The claimant, who lived around four miles from the proposed tunnel, initially opposed the proposal. After the interested party provided further information, the Environment Agency withdrew its objection. The defendant subsequently made the iver Tyne (Tunnels) Order 2005, which granted to the interested party the powers sought (with modifications), together with deemed planning permission under section 90(2A) of the Town and Country Planning Act 1990.
The claimant applied to quash the order under section 22 of the 1992 Act. He contended that the defendant had acted unlawfully by making an order without an environmental statement (ES) that complied with the 2000 Rules and/or Council Directive 85/337 (on the assessment of the impact of certain public and private projects on the environment), as amended. He argued that the ES was deficient in that it failed to address how the large volume of waste material that construction of the tunnel would produce or the environmental effects of handling and disposal would be dealt with. Moreover, the deficiency of the ES could not be remedied by the subsequent provision of further information.
Held: The application was dismissed.
It was implicit in the statutory provisions that, as with a planning authority under the Town and Country Planning (Environmental Impact Assessment)(England and Wales) Regulations 1999, the defendant had to take into account not only information contained in the ES but also information put forward in relation to related objections and representations. It would be nonsensical if he were unable to do so or if, having done so, he were obliged to require the applicant to start afresh with a new ES that included all the information that he had already considered and found satisfactory: R (on the application of Blewett) v Derbyshire Waste Ltd [2004] EWCA Civ 1508; [2005] 1 PLR 54 considered.
The decision maker had to make its decision in the light of an ES that described the likely significant effects of the project and the measures to be taken in order to avoid, reduce or remedy any significant adverse effects. It had to be provided with information that, when coupled with the need for subsequent consent, enabled it to conclude that the effects would not be significant or that appropriate mitigation measures would be taken.

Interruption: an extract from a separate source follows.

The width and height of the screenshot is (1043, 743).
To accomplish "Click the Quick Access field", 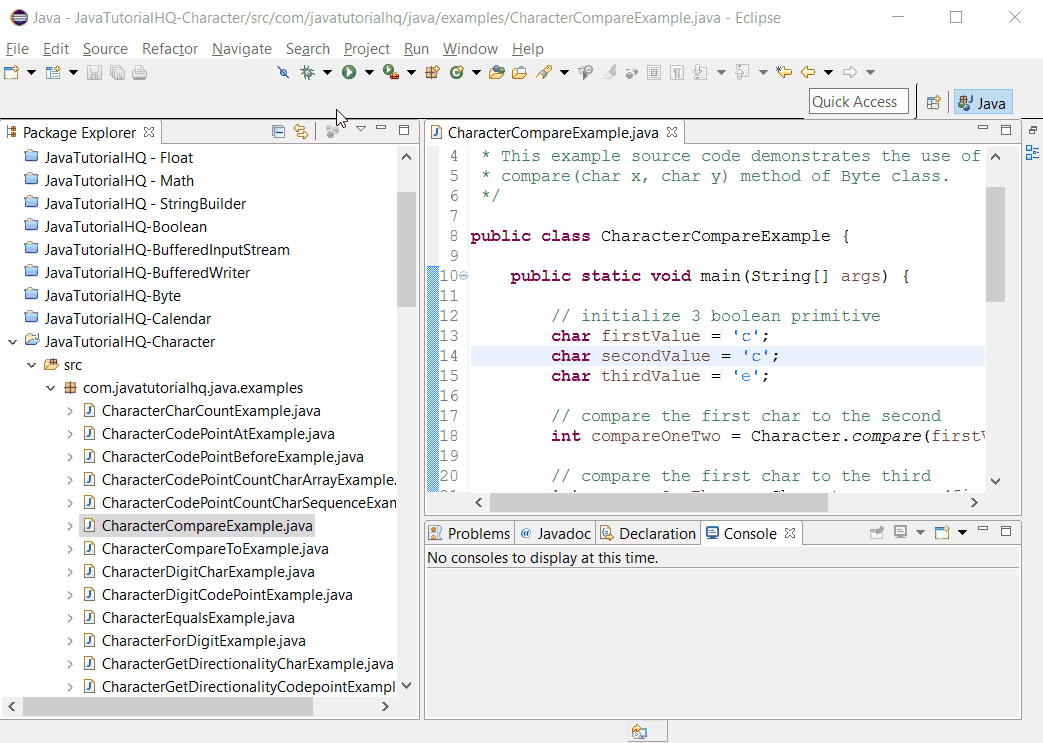I will [858, 101].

In the present case, the adequacy of the information was a matter for the defendant and he had not acted unreasonably in accepting that the ES was adequate. Furthermore, nothing in the views expressed either by his inspector or the Environment Agency supported the claimant’s contention that the ES was inadequate, supplemented as it was by the further information.
David Wolfe (instructed by Public Interest Lawyers, of Birmingham) appeared for the claimant; Timothy Mould (instructed by the Treasury Solicitor) appeared for the defendant; Stephen Sauvain QC (instructed by Herbert Smith) appeared for the interested party.